Had Delia noticed him? She remained where she’d been when she first arrived, straining a little to keep her eyes on the action, so Caleb had a feeling she hadn’t noticed their otherworldly visitor.

If Ty Carter was even otherworldly at all. He could just be an oddball. God only knew that Las Vegas had plenty of those.

The first few hands were played conservatively, with everyone feeling each other out, getting a sense of their limits and, with any luck, their vulnerabilities. Caleb won a small pot with a pair of queens, Daniel folded twice in a row, and Lou took down a decent pot with trip sevens. Nothing unusual…yet.

It was during the fourth hand that Caleb first noticed something funky was going on.

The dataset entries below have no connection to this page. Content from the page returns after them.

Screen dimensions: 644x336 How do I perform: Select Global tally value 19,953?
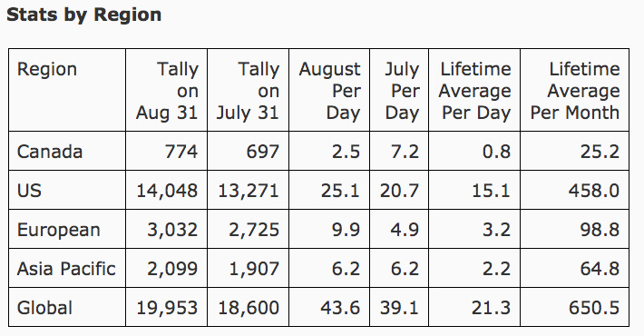(x=167, y=308)
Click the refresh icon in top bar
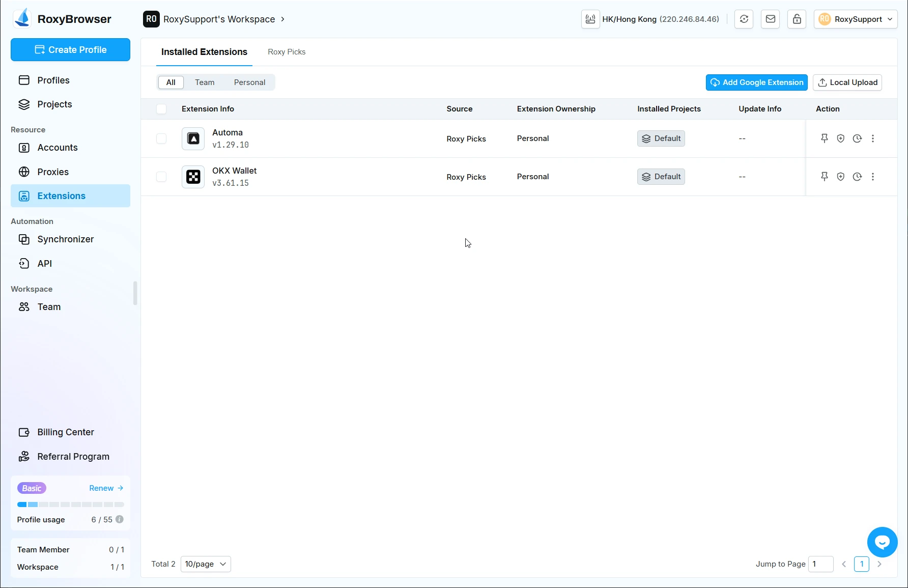This screenshot has width=908, height=588. [x=744, y=19]
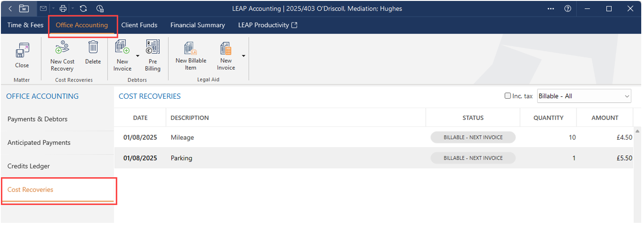Click Close in the Matter group

point(22,51)
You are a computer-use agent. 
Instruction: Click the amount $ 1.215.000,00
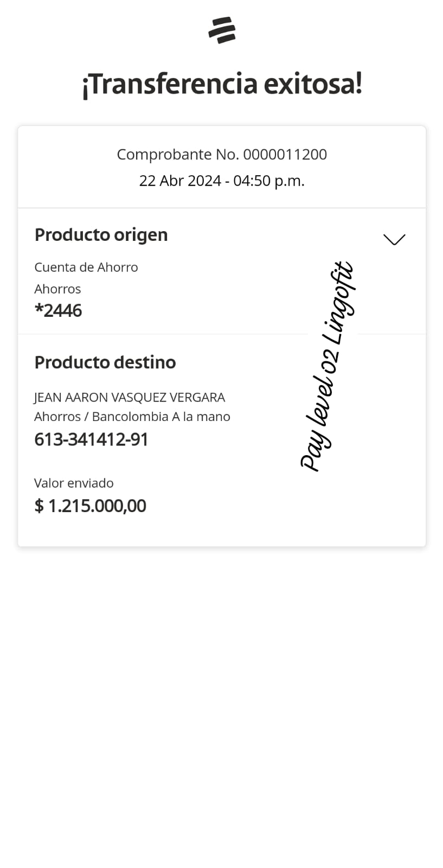(90, 506)
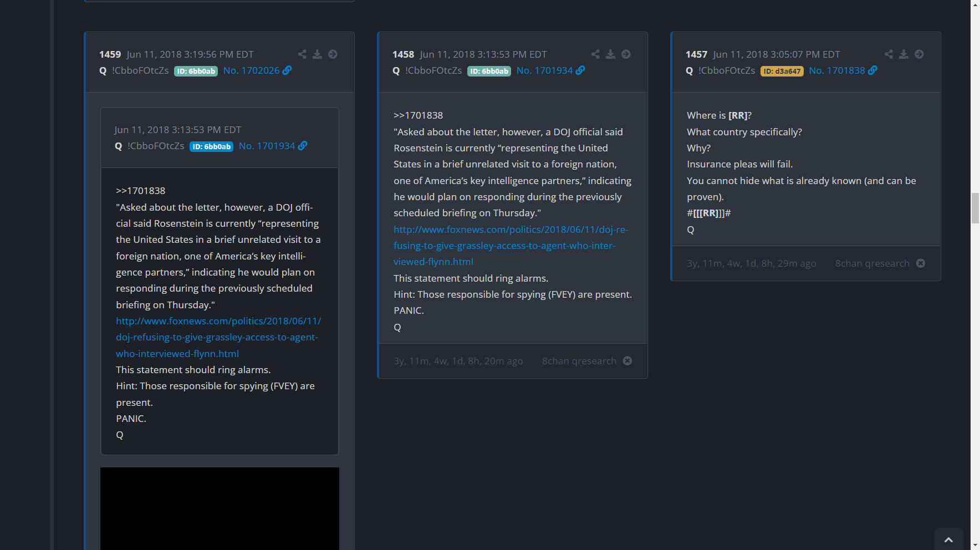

Ken Steele, who’d been sitting almost motionless since the game began, suddenly twitched his left hand when Caleb raised pre-flop. A small gesture, barely perceptible, but in that moment, something strange rippled through the air, reminding him again of heat waves rising from hot asphalt. The cards in the deck seemed to shimmer for just an instant.

Two tables over, a player — a middle-aged man Caleb recognized from the previous rounds, even though he didn’t know the guy’s name — made exactly the same twitch.

The flop came: Jack of hearts, nine of spades, ten of diamonds. A dangerous board with a possible straight in play.

“Check,” Ken said, his voice carefully neutral.

Lou bet aggressively, and Daniel folded at once.

When Caleb called, he felt it again — that strange ripple of energy, like something unseen passing between the tables. His demon senses tingled, picking up patterns he hadn’t noticed before: three players at three different tables all shifting their chips in precisely the same way. Four others maintaining the identical posture.

It was all way too coordinated to be a coincidence, and his back tensed.